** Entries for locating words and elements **
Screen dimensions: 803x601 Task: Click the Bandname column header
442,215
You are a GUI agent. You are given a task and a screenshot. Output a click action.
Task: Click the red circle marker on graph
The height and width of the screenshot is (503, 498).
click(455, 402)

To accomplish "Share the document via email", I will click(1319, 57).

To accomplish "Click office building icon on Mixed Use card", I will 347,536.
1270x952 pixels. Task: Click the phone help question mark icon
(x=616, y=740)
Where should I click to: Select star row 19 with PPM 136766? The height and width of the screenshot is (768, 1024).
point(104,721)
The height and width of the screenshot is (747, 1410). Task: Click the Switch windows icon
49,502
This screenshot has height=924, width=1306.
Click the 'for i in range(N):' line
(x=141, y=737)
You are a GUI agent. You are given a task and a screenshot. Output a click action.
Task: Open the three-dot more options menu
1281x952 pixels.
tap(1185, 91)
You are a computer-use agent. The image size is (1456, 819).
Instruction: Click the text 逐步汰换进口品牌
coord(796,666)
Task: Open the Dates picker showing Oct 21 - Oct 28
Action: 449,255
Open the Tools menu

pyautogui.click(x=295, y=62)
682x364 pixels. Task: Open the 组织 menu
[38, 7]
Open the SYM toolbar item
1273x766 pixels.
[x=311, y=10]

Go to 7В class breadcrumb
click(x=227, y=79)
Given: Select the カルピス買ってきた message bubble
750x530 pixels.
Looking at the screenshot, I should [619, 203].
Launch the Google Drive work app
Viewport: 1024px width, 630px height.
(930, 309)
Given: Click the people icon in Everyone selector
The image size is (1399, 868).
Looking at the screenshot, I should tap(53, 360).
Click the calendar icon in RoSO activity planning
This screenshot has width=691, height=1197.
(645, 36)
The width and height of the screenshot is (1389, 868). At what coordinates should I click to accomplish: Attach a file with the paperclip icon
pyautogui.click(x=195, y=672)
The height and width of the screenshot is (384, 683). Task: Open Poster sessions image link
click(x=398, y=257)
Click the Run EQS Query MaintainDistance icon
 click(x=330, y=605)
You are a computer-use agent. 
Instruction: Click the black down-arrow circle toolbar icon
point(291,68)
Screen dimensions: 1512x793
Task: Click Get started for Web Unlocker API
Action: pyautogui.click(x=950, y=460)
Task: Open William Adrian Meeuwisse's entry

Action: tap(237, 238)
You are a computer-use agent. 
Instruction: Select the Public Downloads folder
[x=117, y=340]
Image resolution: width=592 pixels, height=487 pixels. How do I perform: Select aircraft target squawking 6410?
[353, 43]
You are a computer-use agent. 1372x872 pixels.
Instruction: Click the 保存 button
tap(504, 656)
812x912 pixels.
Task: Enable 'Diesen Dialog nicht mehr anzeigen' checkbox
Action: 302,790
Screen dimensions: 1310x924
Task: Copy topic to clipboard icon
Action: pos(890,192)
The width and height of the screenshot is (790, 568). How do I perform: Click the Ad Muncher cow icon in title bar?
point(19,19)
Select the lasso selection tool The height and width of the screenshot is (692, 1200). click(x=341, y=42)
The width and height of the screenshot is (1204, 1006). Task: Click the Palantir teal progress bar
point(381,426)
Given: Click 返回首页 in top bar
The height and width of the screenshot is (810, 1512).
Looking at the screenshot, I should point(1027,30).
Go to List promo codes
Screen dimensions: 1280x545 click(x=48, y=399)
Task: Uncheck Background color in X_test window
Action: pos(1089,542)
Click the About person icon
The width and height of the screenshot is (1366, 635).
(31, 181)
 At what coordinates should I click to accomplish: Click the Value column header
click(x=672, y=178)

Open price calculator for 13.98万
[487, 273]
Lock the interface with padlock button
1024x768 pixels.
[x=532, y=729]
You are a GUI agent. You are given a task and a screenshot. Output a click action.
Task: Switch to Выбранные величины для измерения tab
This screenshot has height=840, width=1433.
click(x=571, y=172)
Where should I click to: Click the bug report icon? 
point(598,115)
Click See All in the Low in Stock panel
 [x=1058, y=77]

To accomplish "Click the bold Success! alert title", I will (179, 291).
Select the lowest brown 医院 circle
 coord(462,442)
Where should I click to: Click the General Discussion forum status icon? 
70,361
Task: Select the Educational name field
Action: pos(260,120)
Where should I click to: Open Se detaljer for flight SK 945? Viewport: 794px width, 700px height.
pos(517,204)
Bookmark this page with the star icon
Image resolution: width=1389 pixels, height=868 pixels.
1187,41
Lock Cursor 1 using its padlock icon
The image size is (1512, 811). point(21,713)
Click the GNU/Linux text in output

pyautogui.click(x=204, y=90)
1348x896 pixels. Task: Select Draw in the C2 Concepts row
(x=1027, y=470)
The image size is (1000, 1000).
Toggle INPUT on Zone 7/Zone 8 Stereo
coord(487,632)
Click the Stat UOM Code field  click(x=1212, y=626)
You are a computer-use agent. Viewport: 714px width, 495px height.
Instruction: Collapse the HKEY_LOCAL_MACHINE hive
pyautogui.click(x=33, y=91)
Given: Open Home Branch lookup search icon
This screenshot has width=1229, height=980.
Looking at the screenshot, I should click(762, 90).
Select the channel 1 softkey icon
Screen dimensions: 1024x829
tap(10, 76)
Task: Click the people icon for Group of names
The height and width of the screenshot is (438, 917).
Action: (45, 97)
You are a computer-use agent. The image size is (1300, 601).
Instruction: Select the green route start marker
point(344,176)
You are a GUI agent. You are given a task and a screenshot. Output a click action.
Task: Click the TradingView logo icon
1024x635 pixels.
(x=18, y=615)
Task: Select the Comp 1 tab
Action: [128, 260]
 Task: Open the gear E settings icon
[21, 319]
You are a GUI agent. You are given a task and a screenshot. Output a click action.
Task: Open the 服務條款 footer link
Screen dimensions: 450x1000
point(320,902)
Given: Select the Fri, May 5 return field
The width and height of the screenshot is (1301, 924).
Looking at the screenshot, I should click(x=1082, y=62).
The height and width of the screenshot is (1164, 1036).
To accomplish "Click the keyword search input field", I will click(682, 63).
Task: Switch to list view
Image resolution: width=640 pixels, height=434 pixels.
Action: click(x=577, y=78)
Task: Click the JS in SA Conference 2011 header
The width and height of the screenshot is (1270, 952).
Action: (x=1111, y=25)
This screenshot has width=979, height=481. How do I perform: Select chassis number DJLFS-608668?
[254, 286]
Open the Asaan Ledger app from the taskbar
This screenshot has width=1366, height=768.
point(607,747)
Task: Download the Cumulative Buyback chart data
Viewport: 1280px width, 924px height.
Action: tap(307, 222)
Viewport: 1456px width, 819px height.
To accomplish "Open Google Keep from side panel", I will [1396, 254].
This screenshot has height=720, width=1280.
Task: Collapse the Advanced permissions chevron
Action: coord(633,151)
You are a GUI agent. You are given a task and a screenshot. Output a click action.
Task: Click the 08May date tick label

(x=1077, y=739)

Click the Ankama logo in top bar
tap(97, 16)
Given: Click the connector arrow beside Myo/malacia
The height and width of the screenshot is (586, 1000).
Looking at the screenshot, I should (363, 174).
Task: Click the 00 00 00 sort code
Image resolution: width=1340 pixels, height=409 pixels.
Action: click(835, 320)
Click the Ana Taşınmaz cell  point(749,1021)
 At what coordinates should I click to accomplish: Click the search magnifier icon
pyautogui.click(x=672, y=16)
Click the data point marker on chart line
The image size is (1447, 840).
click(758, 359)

** Task statement **
Repeat the records above word for word, everything from the line containing "Image resolution: width=592" down to the line containing "point(381,426)", with both of those lines included.

** Correct response **
Image resolution: width=592 pixels, height=487 pixels. How do I perform: Select aircraft target squawking 6410?
[353, 43]
You are a computer-use agent. 1372x872 pixels.
Instruction: Click the 保存 button
tap(504, 656)
812x912 pixels.
Task: Enable 'Diesen Dialog nicht mehr anzeigen' checkbox
Action: 302,790
Screen dimensions: 1310x924
Task: Copy topic to clipboard icon
Action: pos(890,192)
The width and height of the screenshot is (790, 568). How do I perform: Click the Ad Muncher cow icon in title bar?
point(19,19)
Select the lasso selection tool The height and width of the screenshot is (692, 1200). click(x=341, y=42)
The width and height of the screenshot is (1204, 1006). Task: Click the Palantir teal progress bar
point(381,426)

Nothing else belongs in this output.